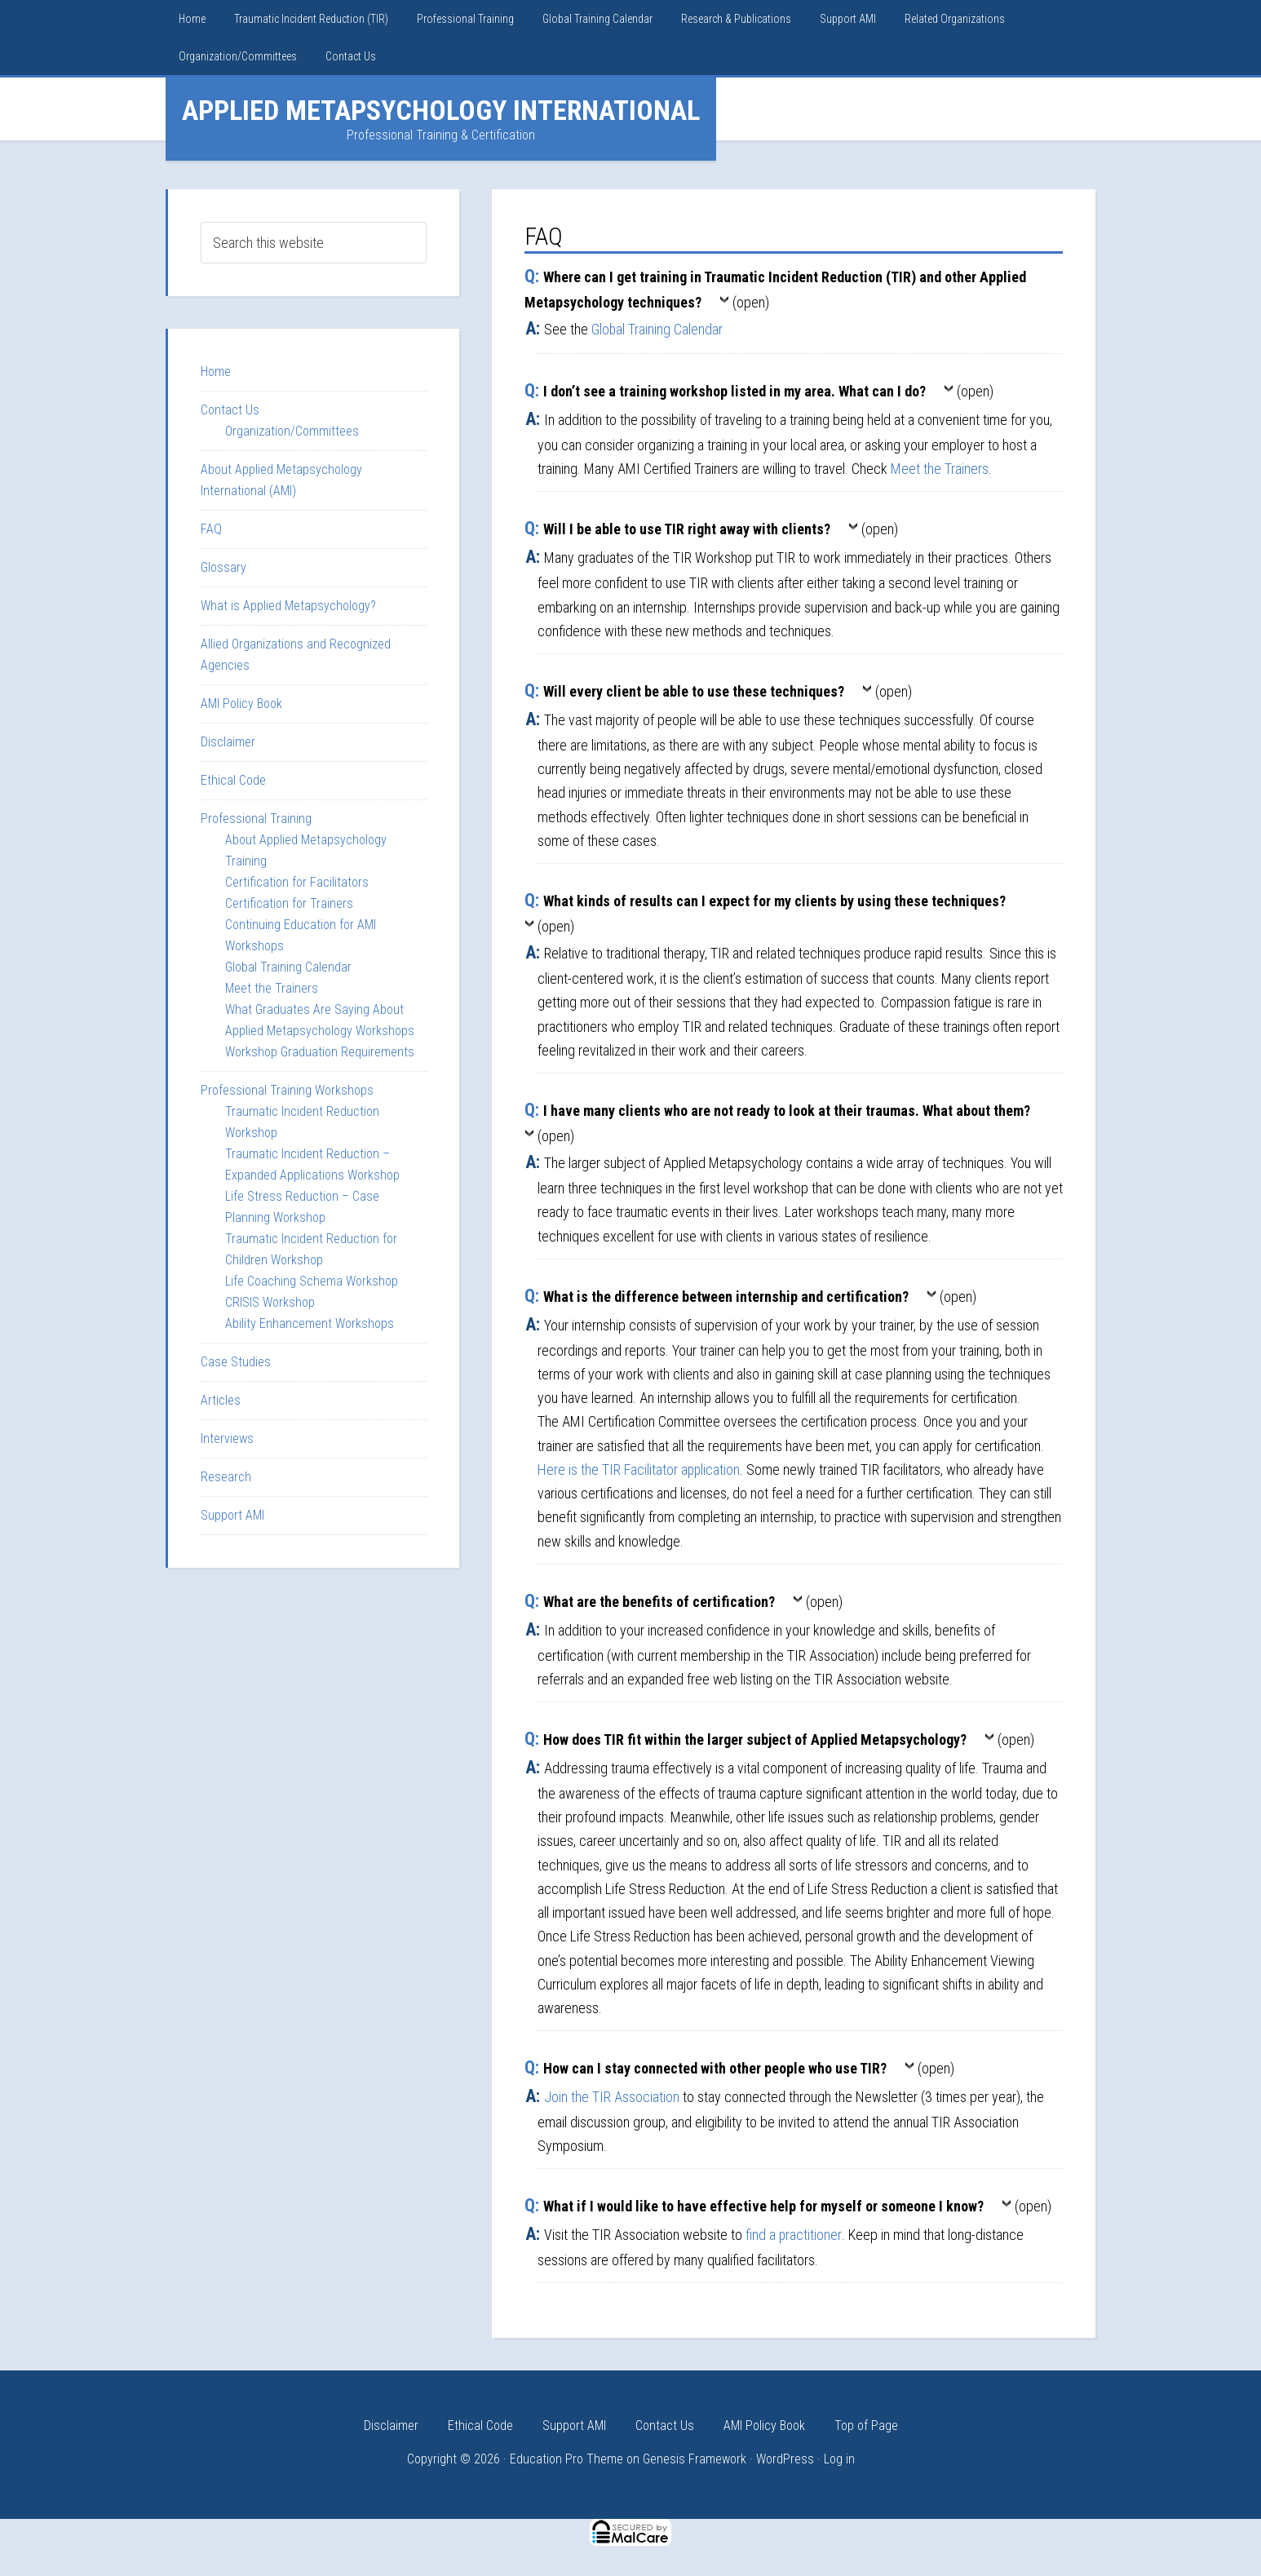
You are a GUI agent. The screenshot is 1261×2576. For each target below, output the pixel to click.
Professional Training (256, 818)
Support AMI (232, 1515)
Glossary (223, 567)
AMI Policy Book (241, 703)
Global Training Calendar (657, 329)
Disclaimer (228, 742)
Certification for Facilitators (297, 882)
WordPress (785, 2459)
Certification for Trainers (289, 903)
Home (216, 371)
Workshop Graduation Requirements (319, 1052)
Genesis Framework (694, 2459)
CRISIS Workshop (270, 1302)
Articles (221, 1400)
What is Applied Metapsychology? (288, 605)
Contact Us (230, 410)
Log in (839, 2459)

----

*What you have to do*
Output the material above exactly as written and drop any images it holds.

*Completed task*
You are a GUI agent. The screenshot is 1261×2576. For each target below, output the pixel to click.
Professional Training (256, 818)
Support AMI (232, 1515)
Glossary (223, 567)
AMI Policy Book (241, 703)
Global Training Calendar (657, 329)
Disclaimer (228, 742)
Certification for Facilitators (297, 882)
WordPress (785, 2459)
Certification for Trainers (289, 903)
Home (216, 371)
Workshop Graduation Requirements (319, 1052)
Genesis Framework (694, 2459)
CRISIS Workshop (270, 1302)
Articles (221, 1400)
What is Applied Metapsychology? (288, 605)
Contact Us (230, 410)
Log in (839, 2459)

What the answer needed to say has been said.